Manel Cruz? Sim. Orelha Negra? Claro que sim: a primeira noite de um novato no Mexefest
Virado para a Praça dos Restauradores, sentei-me para comer umas castanhas. Enquanto lutava por descascar uma das últimas, vejo, do outro lado da rua, um autocarro daqueles bem grandes a abarrotar de pessoas. Olho para o meu fiel horário e percebo que estava perante um dos ex libris do Mexefest: um autocarro igual aos que usamos todos os dias mas que é transformado em sala de concertos sobre rodas. Da mesma forma que não se vai a Roma sem se ver o Papa (se ele lá estiver), não podia estrear-me neste festival e não embarcar na carrinha do rock do rock’n’roll.
Entrei pouco antes dos Panado começarem a tocar, ainda sem estarmos em movimento. Embalado como uma sardinha numa lata, fui tentando anotar o nome das músicas que estes miúdos cheios de genica iam tocando. Por culpa de um senhor que não parava de girar a cabeça e saltitar no mesmo sítio, tal não foi possível, mas também não fez mal. O rock lo-fi à lá Pavement/Arctic Monkeys que iam debitando tornava difícil pensar fosse no que fosse. Não podia estar mais correta a pessoa que me contou que ali dentro só existe Vodafone Mochefest. Uma das experiências mais agradáveis do festival — por muito que quase me tivesse ensurdecido.
Quando cheguei outra vez ao Capitólio, Halloween já atuava. Rodeado pela sua crew e semi-escondido por debaixo de um capuz preto, este homem que deve andar na casa dos 30 mas parece ter uns 70 mostrava o porquê de ser considerado um dos rappers mais influentes do país. Os instrumentais pesados e as letras inteligentíssimas fizeram a delícia de quem o tinha ido ouvir.
Foi uma energia intensa como esta que encontrei também no palco virado para o Castelo, durante a atuação dos Liars. Espantoso o poder da mistura que estes australianos fazem entre a eletrónica e o mundo das guitarras elétricas. Nem mesmo o facto de o vocalista estar a usar um vestido de noiva foi capaz de desviar atenções da música que se ouvia. Na verdade, é capaz de ter sido apenas mais um ponto a favor do concerto.

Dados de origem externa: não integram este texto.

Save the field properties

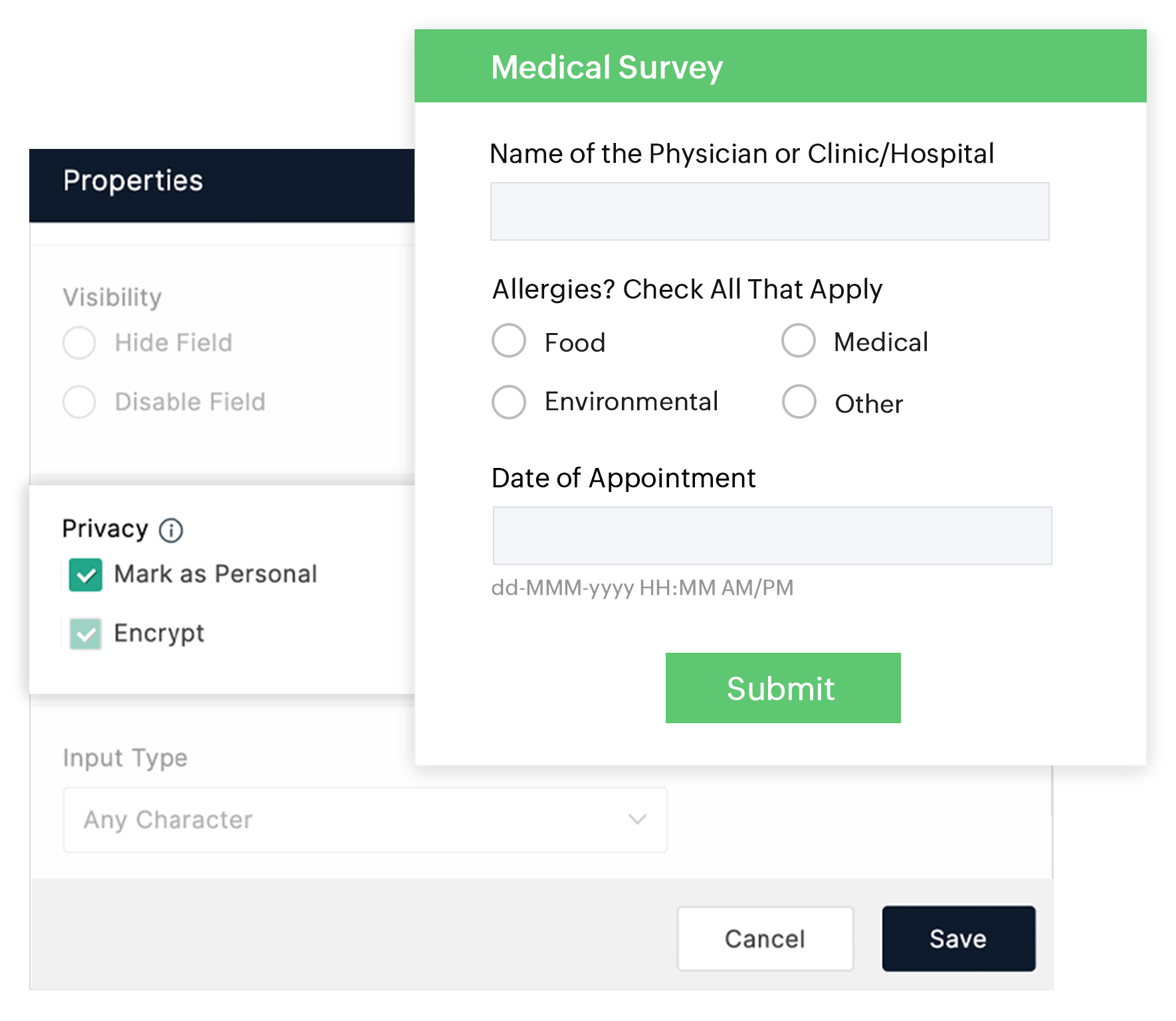[958, 939]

O responsável por fechar o festival foi o já famoso Moullinex, mestre do eletro-pop português. Tocando com a banda e uma mão cheíssima de convidados, Luís Clara Gomes (homem que parece uma fotocópia do chef José Avillez) transformou o Coliseu dos Recreios numa autêntica discoteca banhada por sonoridades disco-fun-qualquer-coisa. Que festão se fez ali naquele sítio onde até já circos verdadeiros foram montados. Toda a gente dançava: betos com pessoal do rap, rastafaris com pessoal do heavy metal… por uns momentos não houve ali mais nada sem ser amor. Não podia haver melhor maneira de encerrar dois dias de festa.
Escrevo este texto com um sorriso na cara: não só porque daqui a nada vou poder finalmente ir para a cama mas também porque senti que domei o Vodafone Mexefest. Depois de um início muito confuso percebi a dinâmica da coisa e construi o meu próprio aforismo em jeito de rima: “se queres ser festivaleiro, não sejas garganeiro”. Façam T-shirts com isto à vontade. Vi música muito boa a acontecer à minha frente, todos os géneros estavam lá e havia escolha para toda a gente. Isso é o melhor que se pode pedir. É ou não é?